Thinklab-SJTU / R3Det_Tensorflow

Code for AAAI 2021 paper: R3Det: Refined Single-Stage Detector with Feature Refinement for Rotating Object
Apache License 2.0
540 stars 122 forks source link

loss nan problem #142

Open pi1ing opened 2 years ago

pi1ing commented 2 years ago

Hello, thank you for your great job.

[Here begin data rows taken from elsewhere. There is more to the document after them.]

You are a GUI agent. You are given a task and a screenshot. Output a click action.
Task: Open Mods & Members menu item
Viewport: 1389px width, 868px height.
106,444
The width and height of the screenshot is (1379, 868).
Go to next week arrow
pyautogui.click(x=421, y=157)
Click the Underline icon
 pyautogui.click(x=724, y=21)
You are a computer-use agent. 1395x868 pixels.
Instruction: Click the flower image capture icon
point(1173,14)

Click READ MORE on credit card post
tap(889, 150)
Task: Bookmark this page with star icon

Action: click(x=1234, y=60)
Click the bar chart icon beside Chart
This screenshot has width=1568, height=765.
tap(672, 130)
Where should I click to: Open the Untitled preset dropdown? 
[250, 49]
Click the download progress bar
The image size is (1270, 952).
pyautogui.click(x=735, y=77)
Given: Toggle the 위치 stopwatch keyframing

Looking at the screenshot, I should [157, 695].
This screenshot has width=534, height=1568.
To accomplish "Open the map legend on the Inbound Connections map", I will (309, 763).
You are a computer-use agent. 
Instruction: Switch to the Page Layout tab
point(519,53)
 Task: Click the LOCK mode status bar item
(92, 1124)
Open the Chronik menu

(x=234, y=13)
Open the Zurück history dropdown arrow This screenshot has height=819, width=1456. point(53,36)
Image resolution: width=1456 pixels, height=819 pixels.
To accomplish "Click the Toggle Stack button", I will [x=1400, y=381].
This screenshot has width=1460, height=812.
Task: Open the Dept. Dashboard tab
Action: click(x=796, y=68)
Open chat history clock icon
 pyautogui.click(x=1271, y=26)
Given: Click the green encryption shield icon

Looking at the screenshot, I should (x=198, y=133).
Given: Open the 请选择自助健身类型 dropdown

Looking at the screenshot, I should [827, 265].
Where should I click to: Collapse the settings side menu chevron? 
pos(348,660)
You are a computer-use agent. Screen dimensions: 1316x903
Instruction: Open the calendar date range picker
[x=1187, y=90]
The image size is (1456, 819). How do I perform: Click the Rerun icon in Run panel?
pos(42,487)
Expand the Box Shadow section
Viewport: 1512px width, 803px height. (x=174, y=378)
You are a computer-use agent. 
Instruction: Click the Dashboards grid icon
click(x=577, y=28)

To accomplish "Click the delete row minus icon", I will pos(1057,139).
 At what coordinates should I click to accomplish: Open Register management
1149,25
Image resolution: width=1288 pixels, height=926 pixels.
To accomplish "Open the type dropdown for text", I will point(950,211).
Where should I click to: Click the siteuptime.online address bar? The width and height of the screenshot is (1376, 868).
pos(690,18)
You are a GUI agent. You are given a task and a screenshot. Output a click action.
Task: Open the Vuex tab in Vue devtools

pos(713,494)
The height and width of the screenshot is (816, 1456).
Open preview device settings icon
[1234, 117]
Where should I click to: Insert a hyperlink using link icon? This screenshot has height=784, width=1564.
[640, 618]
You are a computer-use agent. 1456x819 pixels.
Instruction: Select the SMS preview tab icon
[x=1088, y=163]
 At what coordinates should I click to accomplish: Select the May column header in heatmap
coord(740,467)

I tried to train DOTA dataset with the default cfgs(backbone: resnet_50), however got training result like this:

************************************************************
2021-11-05 09:18:35: global_step:20  current_step:20
per_cost_time:4.518s
refine_cls_loss_stage3:0.000
cls_loss:1364.121
refine_reg_loss:0.000
refine_reg_loss_stage3:0.000
reg_loss:2.277
refine_cls_loss:741079.375
total_losses:742445.750
************************************************************
2021-11-05 09:18:44: global_step:40  current_step:40
per_cost_time:0.234s
refine_cls_loss_stage3:0.000
cls_loss:nan
refine_reg_loss:0.000
refine_reg_loss_stage3:0.000
reg_loss:nan
refine_cls_loss:nan
total_losses:nan

by the way, I have one Gefore RTX 3080ti, the development environment uses the recommanded docker images, but the first _, global_stepnp, summary_str = sess.run([train_op, global_step, summary_op]) took me 10 min to run, is it normal?